Copy nothing from the entries below except the lines from the one containing "წესები და პირობები (275, 2484)" through the one containing "ჩვენ შესახებ (990, 2309)", and copy those exactly.

DATA FOR ANALYSIS

□ □ □

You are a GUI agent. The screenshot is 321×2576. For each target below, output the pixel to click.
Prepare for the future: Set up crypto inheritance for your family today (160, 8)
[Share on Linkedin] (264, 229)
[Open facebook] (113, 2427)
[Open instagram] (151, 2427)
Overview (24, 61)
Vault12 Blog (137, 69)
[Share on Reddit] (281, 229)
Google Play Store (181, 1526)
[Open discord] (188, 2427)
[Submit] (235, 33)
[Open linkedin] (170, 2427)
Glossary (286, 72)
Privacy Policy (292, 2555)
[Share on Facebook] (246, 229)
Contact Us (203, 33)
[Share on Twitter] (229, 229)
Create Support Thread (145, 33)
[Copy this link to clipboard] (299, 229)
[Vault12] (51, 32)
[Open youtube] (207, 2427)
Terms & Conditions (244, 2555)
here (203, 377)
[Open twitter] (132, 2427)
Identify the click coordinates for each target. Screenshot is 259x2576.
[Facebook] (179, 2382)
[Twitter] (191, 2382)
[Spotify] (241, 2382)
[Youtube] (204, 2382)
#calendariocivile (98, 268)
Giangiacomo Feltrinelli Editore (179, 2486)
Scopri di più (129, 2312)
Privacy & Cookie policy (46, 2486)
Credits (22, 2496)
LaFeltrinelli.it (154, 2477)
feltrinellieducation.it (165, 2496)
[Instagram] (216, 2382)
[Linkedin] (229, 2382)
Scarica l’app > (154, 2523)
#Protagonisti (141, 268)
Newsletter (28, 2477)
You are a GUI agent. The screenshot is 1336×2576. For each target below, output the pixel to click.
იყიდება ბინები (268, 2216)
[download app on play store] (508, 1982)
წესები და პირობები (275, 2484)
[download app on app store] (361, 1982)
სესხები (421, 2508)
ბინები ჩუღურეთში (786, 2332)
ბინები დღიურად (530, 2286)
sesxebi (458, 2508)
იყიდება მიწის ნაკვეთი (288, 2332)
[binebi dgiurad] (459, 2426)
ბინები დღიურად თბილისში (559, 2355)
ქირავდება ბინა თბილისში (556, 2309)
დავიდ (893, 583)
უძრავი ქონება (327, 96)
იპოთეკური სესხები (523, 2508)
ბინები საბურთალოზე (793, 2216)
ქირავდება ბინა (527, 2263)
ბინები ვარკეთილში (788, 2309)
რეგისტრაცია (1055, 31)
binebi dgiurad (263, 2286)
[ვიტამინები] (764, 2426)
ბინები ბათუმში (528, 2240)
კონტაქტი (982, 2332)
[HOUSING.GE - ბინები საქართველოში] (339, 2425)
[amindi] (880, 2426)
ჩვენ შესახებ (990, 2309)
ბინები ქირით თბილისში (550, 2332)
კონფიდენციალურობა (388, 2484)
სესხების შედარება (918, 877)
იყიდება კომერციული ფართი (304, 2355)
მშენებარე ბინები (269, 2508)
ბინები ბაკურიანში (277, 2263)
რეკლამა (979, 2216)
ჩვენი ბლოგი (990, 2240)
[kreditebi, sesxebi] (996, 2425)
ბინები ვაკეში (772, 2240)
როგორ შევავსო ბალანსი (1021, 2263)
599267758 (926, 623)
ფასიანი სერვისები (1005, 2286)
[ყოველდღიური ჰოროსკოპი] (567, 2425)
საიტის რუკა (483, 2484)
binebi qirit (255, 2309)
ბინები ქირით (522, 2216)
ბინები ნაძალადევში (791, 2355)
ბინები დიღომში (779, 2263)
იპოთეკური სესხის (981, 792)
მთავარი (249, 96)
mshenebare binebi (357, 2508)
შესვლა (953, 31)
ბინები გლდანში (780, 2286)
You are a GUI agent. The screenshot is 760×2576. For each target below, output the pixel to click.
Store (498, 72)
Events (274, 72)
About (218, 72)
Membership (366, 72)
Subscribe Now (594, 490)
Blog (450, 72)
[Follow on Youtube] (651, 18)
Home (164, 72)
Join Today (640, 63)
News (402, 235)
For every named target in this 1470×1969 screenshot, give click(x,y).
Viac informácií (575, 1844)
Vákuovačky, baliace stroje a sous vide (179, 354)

□ □ □

YOUR SOLUTION
წესები და პირობები (275, 2484)
[download app on app store] (361, 1982)
სესხები (421, 2508)
ბინები ჩუღურეთში (786, 2332)
ბინები დღიურად (530, 2286)
sesxebi (458, 2508)
იყიდება მიწის ნაკვეთი (288, 2332)
[binebi dgiurad] (459, 2426)
ბინები დღიურად თბილისში (559, 2355)
ქირავდება ბინა თბილისში (556, 2309)
დავიდ (893, 583)
უძრავი ქონება (327, 96)
იპოთეკური სესხები (523, 2508)
ბინები საბურთალოზე (793, 2216)
ქირავდება ბინა (527, 2263)
ბინები ვარკეთილში (788, 2309)
რეგისტრაცია (1055, 31)
binebi dgiurad (263, 2286)
[ვიტამინები] (764, 2426)
ბინები ბათუმში (528, 2240)
კონტაქტი (982, 2332)
[HOUSING.GE - ბინები საქართველოში] (339, 2425)
[amindi] (880, 2426)
ჩვენ შესახებ (990, 2309)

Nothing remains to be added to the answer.